Exercise directions =>
Return every record below exactly as written.

Exercise data =>
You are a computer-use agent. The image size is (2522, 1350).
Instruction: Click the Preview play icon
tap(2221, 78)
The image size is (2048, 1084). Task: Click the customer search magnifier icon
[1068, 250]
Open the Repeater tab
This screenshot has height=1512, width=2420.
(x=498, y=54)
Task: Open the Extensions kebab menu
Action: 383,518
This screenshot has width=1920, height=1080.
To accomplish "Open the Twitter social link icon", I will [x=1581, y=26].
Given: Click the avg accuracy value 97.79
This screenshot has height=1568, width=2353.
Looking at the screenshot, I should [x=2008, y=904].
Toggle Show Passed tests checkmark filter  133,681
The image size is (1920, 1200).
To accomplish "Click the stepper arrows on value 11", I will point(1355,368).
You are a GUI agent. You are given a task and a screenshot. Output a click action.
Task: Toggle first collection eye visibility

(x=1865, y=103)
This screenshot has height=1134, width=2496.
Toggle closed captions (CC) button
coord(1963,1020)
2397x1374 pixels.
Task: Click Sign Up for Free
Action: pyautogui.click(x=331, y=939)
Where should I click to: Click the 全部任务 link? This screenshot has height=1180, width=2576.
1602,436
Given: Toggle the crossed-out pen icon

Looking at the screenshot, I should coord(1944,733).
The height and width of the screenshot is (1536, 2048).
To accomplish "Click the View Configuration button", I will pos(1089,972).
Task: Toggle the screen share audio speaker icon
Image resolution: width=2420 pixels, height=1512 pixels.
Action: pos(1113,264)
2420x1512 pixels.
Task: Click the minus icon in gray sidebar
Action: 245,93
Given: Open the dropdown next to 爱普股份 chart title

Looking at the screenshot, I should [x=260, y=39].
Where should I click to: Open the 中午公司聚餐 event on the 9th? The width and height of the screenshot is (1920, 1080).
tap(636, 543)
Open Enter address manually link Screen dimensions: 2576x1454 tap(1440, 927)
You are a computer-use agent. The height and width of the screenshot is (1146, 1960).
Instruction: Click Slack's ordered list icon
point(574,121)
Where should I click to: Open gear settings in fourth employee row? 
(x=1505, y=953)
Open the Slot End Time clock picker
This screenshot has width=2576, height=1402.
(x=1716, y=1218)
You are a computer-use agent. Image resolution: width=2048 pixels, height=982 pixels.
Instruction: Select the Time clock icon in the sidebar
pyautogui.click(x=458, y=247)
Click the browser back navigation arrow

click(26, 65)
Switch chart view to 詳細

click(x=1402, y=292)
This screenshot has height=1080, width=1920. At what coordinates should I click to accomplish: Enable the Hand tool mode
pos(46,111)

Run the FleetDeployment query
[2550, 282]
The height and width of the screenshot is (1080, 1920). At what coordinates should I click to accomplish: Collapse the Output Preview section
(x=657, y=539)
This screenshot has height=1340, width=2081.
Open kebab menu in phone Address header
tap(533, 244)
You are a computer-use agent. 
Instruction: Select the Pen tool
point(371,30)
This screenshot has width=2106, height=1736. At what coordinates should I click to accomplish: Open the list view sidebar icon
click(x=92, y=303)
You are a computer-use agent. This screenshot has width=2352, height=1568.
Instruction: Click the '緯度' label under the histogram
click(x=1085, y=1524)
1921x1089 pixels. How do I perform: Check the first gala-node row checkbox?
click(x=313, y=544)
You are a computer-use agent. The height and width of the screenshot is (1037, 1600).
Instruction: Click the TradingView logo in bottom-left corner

Written solution =>
You are a computer-use agent. The image size is (2522, 1350).
Instruction: Click the Preview play icon
tap(2221, 78)
The image size is (2048, 1084). Task: Click the customer search magnifier icon
[1068, 250]
Open the Repeater tab
This screenshot has height=1512, width=2420.
(x=498, y=54)
Task: Open the Extensions kebab menu
Action: 383,518
This screenshot has width=1920, height=1080.
To accomplish "Open the Twitter social link icon", I will [x=1581, y=26].
Given: Click the avg accuracy value 97.79
This screenshot has height=1568, width=2353.
Looking at the screenshot, I should [x=2008, y=904].
Toggle Show Passed tests checkmark filter  133,681
The image size is (1920, 1200).
To accomplish "Click the stepper arrows on value 11", I will point(1355,368).
You are a GUI agent. You are given a task and a screenshot. Output a click action.
Task: Toggle first collection eye visibility

(x=1865, y=103)
This screenshot has height=1134, width=2496.
Toggle closed captions (CC) button
coord(1963,1020)
2397x1374 pixels.
Task: Click Sign Up for Free
Action: pyautogui.click(x=331, y=939)
Where should I click to: Click the 全部任务 link? This screenshot has height=1180, width=2576.
1602,436
Given: Toggle the crossed-out pen icon

Looking at the screenshot, I should coord(1944,733).
The height and width of the screenshot is (1536, 2048).
To accomplish "Click the View Configuration button", I will pos(1089,972).
Task: Toggle the screen share audio speaker icon
Image resolution: width=2420 pixels, height=1512 pixels.
Action: pos(1113,264)
2420x1512 pixels.
Task: Click the minus icon in gray sidebar
Action: 245,93
Given: Open the dropdown next to 爱普股份 chart title

Looking at the screenshot, I should [x=260, y=39].
Where should I click to: Open the 中午公司聚餐 event on the 9th? The width and height of the screenshot is (1920, 1080).
tap(636, 543)
Open Enter address manually link Screen dimensions: 2576x1454 tap(1440, 927)
You are a computer-use agent. The height and width of the screenshot is (1146, 1960).
Instruction: Click Slack's ordered list icon
point(574,121)
Where should I click to: Open gear settings in fourth employee row? 
(x=1505, y=953)
Open the Slot End Time clock picker
This screenshot has width=2576, height=1402.
(x=1716, y=1218)
You are a computer-use agent. Image resolution: width=2048 pixels, height=982 pixels.
Instruction: Select the Time clock icon in the sidebar
pyautogui.click(x=458, y=247)
Click the browser back navigation arrow

click(26, 65)
Switch chart view to 詳細

click(x=1402, y=292)
This screenshot has height=1080, width=1920. At what coordinates should I click to accomplish: Enable the Hand tool mode
pos(46,111)

Run the FleetDeployment query
[2550, 282]
The height and width of the screenshot is (1080, 1920). At what coordinates should I click to accomplish: Collapse the Output Preview section
(x=657, y=539)
This screenshot has height=1340, width=2081.
Open kebab menu in phone Address header
tap(533, 244)
You are a computer-use agent. 
Instruction: Select the Pen tool
point(371,30)
This screenshot has width=2106, height=1736. At what coordinates should I click to accomplish: Open the list view sidebar icon
click(x=92, y=303)
You are a computer-use agent. This screenshot has width=2352, height=1568.
Instruction: Click the '緯度' label under the histogram
click(x=1085, y=1524)
1921x1089 pixels. How do I perform: Check the first gala-node row checkbox?
click(x=313, y=544)
You are a computer-use agent. The height and width of the screenshot is (1037, 1600).
Instruction: Click the TradingView logo in bottom-left corner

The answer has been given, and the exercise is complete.